> **YOUR INSTRUCTIONS**
Return each line of the listing that contains the string "computer".
===
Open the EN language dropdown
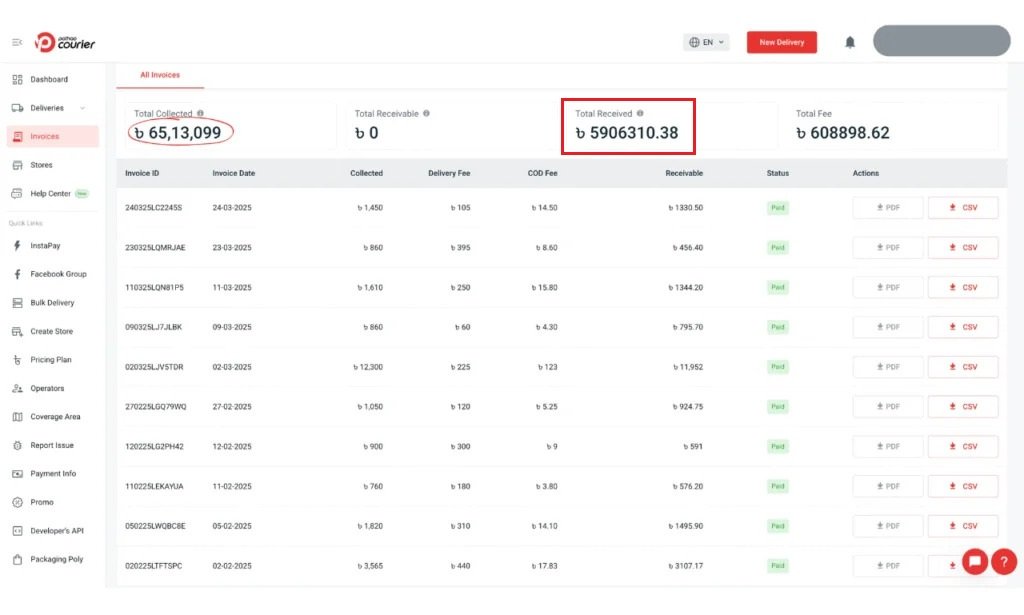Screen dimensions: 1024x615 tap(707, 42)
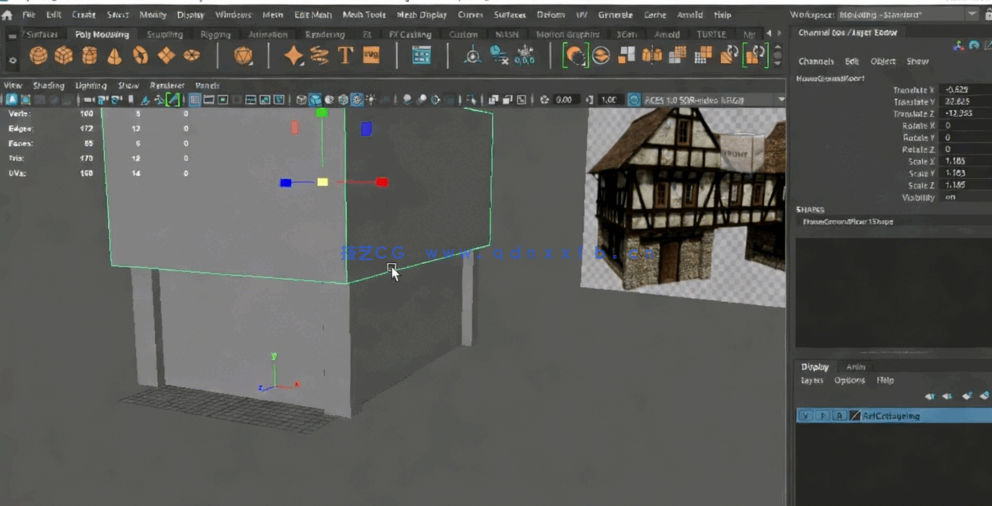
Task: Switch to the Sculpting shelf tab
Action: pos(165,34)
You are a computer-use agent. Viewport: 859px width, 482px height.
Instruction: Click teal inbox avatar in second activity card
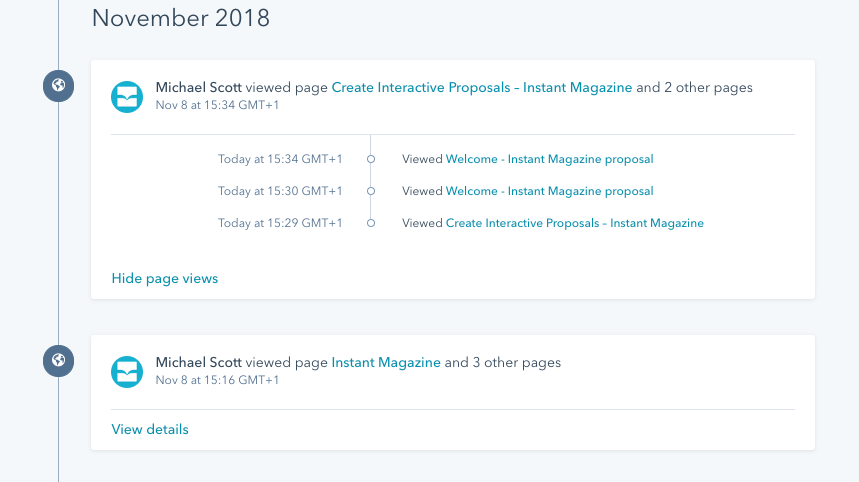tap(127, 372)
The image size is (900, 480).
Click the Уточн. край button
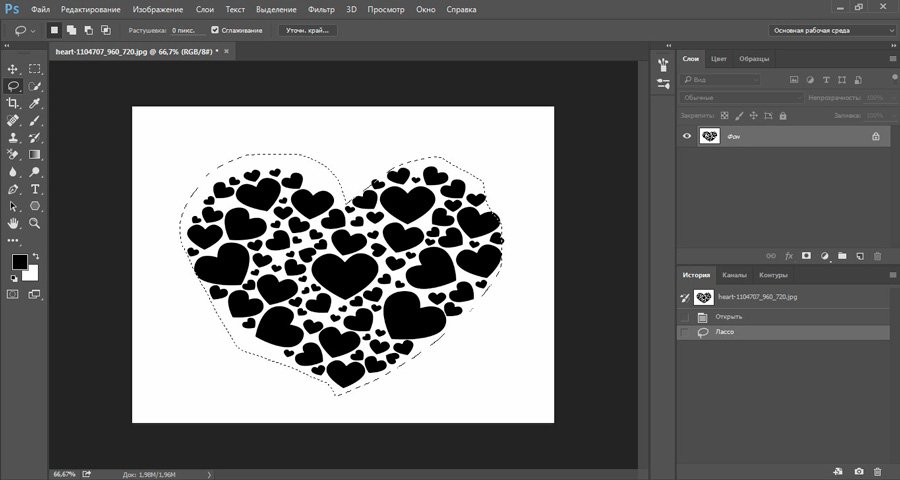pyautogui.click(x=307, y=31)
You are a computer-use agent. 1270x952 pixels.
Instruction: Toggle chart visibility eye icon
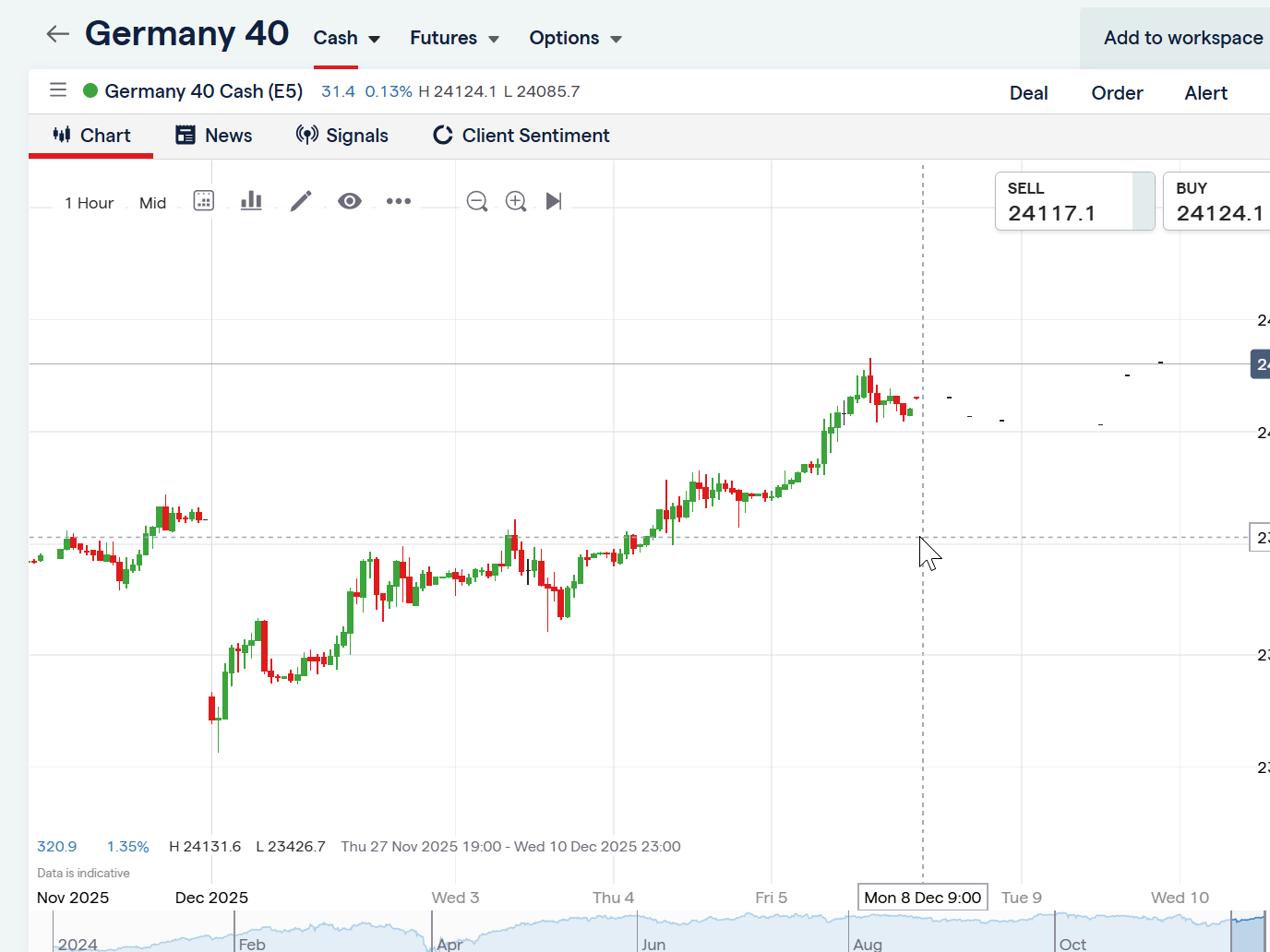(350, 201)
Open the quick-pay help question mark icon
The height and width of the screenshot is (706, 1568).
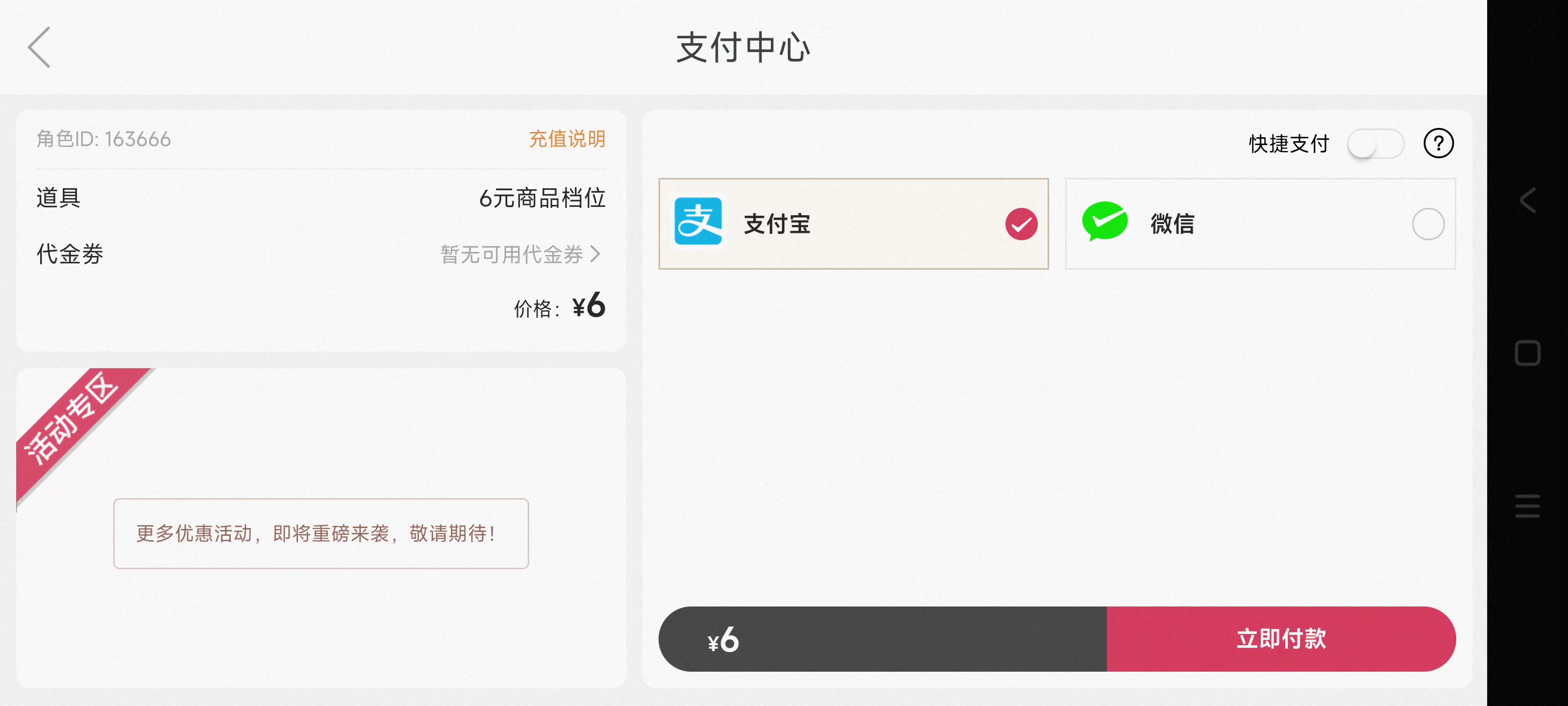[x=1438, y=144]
===
> **RESPONSE BOX**
You are a computer-use agent. Viewport: 859px width, 482px height.
You are a computer-use agent. 1270x952 pixels.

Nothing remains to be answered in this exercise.